Le 8 décembre dernier, le Conseil constitutionnel rendait sa décision sur la « Loi relative à la transparence, à la lutte contre la corruption et à la modernisation de la vie économique », également dite « Loi Sapin 2 ». Les débats sur la notion et le régime applicable au lanceur d’alerte avaient suscité quelques inquiétudes chez les entreprises, craignant que leurs informations confidentielles puissent être publiquement révélées et que leur réputation reposant sur leur propre capacité à solutionner les situations d’illégalisme en soit affectée. Cette inquiétude peut désormais être écartée. La définition désormais adoptée du lanceur d’alerte entend celui-ci ainsi : « Un lanceur d'alerte est une personne une personne physique qui révèle ou signale, de manière désintéressée et de bonne foi, un crime ou un délit, une violation grave et manifeste d'un engagement international régulièrement ratifié ou approuvé par la France, d'un acte unilatéral d'une organisation internationale pris sur le fondement d'un tel engagement, de la loi ou du règlement, ou une menace ou un préjudice graves pour l'intérêt général, dont elle a eu personnellement connaissance. »

La définition du lanceur d’alerte est ainsi enserrée dans des conditions strictes mais suffisamment adaptées pour permettre à toute personne agissant conformément auxdites conditions et aux objectifs de ce statut de bénéficier d’un statut protecteur. Le régime de protection qui l’accompagne indique en revanche que des débats théoriques, que les tribunaux devront considérer, sont à venir.

Ce régime de protection qui s’est trouvé une place dans la partie du Code pénal consacrée aux causes d'irresponsabilité ou d'atténuation de la responsabilité, selon un nouvel article 122-9, dispose en effet : « N'est pas pénalement responsable la personne qui porte atteinte à un secret protégé par la loi, dès lors que cette divulgation est nécessaire et proportionnée à la sauvegarde des intérêts en cause, qu'elle intervient dans le respect des procédures de signalement définies par la loi et que la personne répond aux critères de définition du lanceur d'alerte prévus à l'article 6 de la loi n° 2016-1691 du 9 décembre 2016 relative à la transparence, à la lutte contre la corruption et à la modernisation de la vie économique. »

Ce texte exige ainsi des conditions pour assurer une protection à toute personne qui révélerait des informations confidentielles d’une entreprise dont elle a eu connaissance, obligeant l’agent à prouver qu’il répond à la définition du lanceur d’alerte.
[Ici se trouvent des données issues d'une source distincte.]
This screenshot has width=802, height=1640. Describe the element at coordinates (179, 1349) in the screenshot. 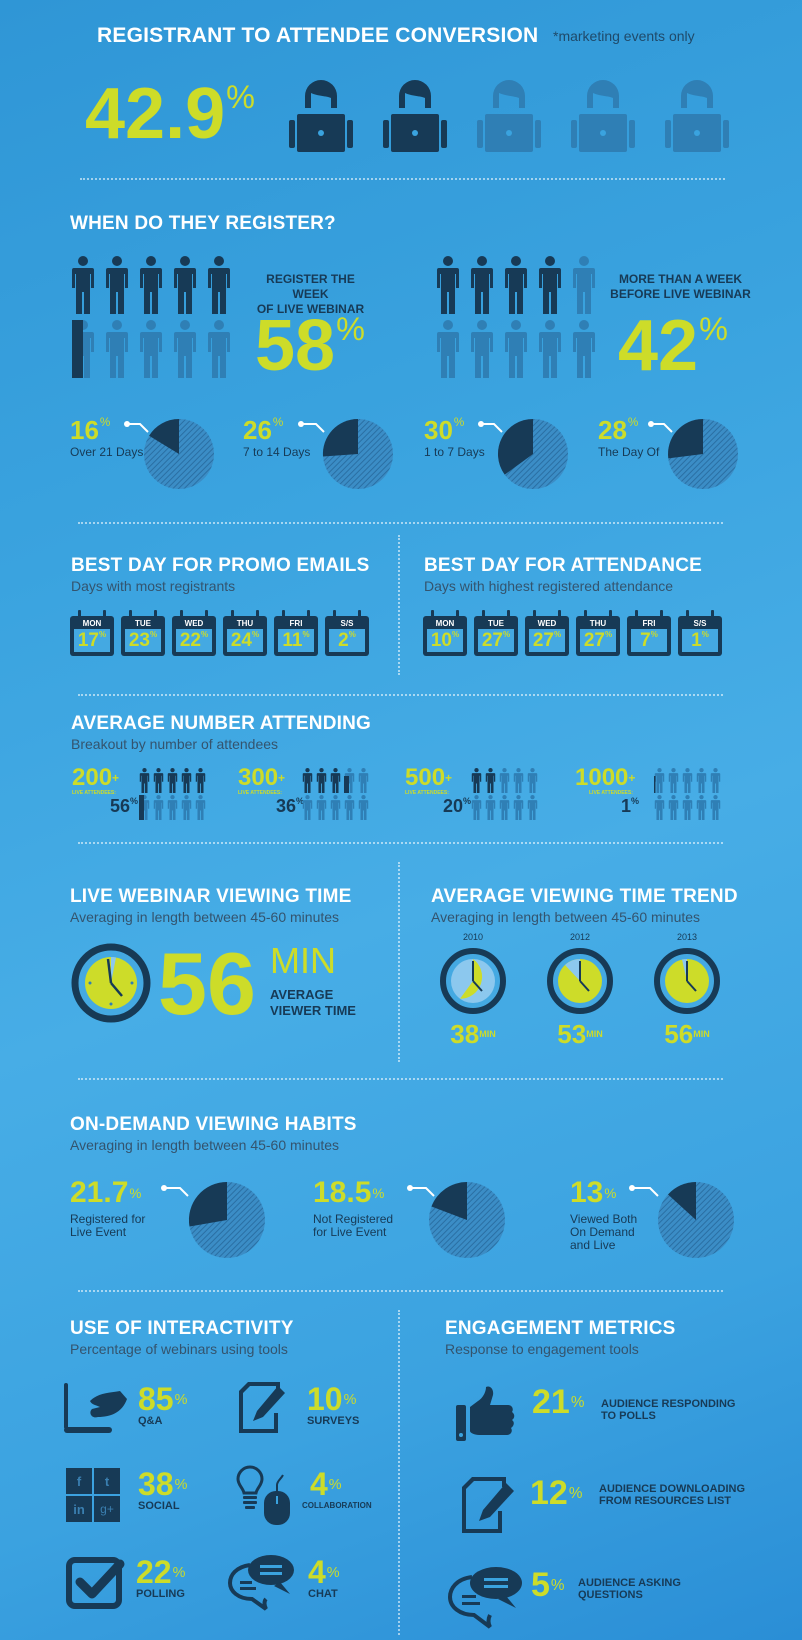

I see `interactivity-subtitle: Percentage of webinars using tools` at that location.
Il en est ainsi de l’obligation selon laquelle la révélation devra être réalisée « de manière désintéressée et de bonne foi ». En d’autres termes, l’agent ne devra pas avoir été rémunéré. La rémunération de l’agent serait-elle pour autant de nature à influer sur le crime ou le délit révélé ? L’administration fiscale n’a-t-elle pas décidé elle-même de rémunérer ses informateurs ? Agir de mauvaise foi, c’est-à-dire dans un intérêt personnel, rendrait-il le crime ou le délit commis plus acceptable ? Cette condition interroge, en ce qu’elle inclue le rapport de l’agent avec l’infraction dont il a connaissance.

En outre, la révélation devra porter sur l’existence d’une « menace ou un préjudice graves pour l'intérêt général ». Cette condition résume en elle-même l’esprit qui présidait aux débats initiaux sur l’élaboration du régime du lanceur d’alerte. L’intérêt général doit être l’axe même de l’action du lanceur d’alerte. Faudra-t-il encore définir cette notion d’intérêt général, notion de droit public et non de droit pénal.

Enfin, la révélation ou le signalement devra consister en une information dont l’agent a eu « personnellement connaissance ». La rumeur ou les faisceaux d’indices ne pourront donc suffire. Tout révélation devra se fonder sur une source matérielle dont l’agent a eu connaissance de par ses missions ou fonctions.

En somme, la loi Sapin II peut recevoir un accueil satisfaisant de la part des entreprises qui ont désormais l’assurance que le secret entourant leurs activités ne saurait connaitre d’atteinte sans recours à leur disposition.